── Given text ──

Introduction: Karimnagar District has consistently achieved highest rates of no-scalpel vasectomy (NSV) in the past decade when compared to state and national rates. This study was conducted to elucidate the underlying causes for higher acceptance of NSV in the district.
Materials and Methods: A community-based, case control study was conducted. Sampling techniques used were purposive and simple random sampling. A semi-structured questionnaire was used to evaluate the socio-demographic, family characteristics, contraceptive history and predictors of contraceptive choice in 116 NSV acceptors and 120 other contraceptive users (OCUs). Postoperative complications and experiences were ascertained in NSV acceptors.
Results: Age (χ2 =11.79, P value = 0.008), literacy (χ2 =17.95, P value = 0.03), duration of marriage (χ2 =14.23, P value = 0.008) and number of children (χ2 =10.45, P value = 0.01) were significant for acceptance of NSV. Among the predictors, method suggested by peer/ health worker (OR = 1.5, P value = 0.01), method does not require regular intervention (OR = 1.3, P value = 0.004) and permanence of the method (OR = 1.2, P value = 0.031) were significant. Acceptors were most satisfied with the shorter duration required to return to work and the most common complication was persistent postoperative pain among 12 (10.34%) of the acceptors.
Conclusion: Advocating and implementing family planning is of high significance in view of the population growth in India and drawing from the demographic profile, predictors, pool of trainers and experiences in Karimnagar District, a similar achievement of higher rates of this simple procedure with few complications can be replicated.

───
── Supplied data ──

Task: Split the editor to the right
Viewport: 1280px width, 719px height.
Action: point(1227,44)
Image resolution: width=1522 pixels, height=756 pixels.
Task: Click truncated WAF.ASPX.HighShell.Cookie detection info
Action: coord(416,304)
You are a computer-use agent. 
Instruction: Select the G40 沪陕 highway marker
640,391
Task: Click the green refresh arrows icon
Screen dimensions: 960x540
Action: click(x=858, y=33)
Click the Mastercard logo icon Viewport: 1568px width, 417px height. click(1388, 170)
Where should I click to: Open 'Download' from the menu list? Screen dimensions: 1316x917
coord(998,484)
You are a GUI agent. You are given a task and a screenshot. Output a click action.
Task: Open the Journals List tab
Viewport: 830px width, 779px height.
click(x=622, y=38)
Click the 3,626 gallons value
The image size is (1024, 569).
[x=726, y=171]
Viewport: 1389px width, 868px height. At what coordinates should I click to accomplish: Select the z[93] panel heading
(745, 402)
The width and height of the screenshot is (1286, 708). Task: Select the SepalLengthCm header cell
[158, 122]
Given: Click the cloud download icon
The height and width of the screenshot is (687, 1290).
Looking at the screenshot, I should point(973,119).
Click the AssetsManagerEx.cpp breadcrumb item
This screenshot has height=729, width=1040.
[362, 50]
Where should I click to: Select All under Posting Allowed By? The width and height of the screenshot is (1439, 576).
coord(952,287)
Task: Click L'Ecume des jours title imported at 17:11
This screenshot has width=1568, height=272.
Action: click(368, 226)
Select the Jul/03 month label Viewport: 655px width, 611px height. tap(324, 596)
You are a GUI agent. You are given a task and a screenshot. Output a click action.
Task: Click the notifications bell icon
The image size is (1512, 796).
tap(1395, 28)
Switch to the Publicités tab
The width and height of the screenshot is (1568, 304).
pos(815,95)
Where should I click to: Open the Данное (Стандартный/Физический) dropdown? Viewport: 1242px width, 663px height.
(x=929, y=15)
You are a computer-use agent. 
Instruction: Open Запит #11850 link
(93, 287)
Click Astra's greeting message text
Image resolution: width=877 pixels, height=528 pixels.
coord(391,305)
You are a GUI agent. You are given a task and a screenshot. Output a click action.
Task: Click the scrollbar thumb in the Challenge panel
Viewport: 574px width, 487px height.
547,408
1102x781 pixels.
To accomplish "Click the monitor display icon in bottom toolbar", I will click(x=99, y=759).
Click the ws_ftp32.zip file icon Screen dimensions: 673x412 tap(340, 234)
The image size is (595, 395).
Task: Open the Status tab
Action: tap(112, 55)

───

### Explore the material
A. From the abstract on vasectomy in Karimnagar District, list each factor whose chi-square test the Results section reports as significant for acceptance of NSV.
B. Return the passage of the Karimnagar vasectomy abstract starting with "Introduction: Karimnagar District" and going on through "in NSV acceptors.".

### Answers to the problems
A.
- Age
- Literacy
- Duration of marriage
- Number of children

B.
Introduction: Karimnagar District has consistently achieved highest rates of no-scalpel vasectomy (NSV) in the past decade when compared to state and national rates. This study was conducted to elucidate the underlying causes for higher acceptance of NSV in the district.
Materials and Methods: A community-based, case control study was conducted. Sampling techniques used were purposive and simple random sampling. A semi-structured questionnaire was used to evaluate the socio-demographic, family characteristics, contraceptive history and predictors of contraceptive choice in 116 NSV acceptors and 120 other contraceptive users (OCUs). Postoperative complications and experiences were ascertained in NSV acceptors.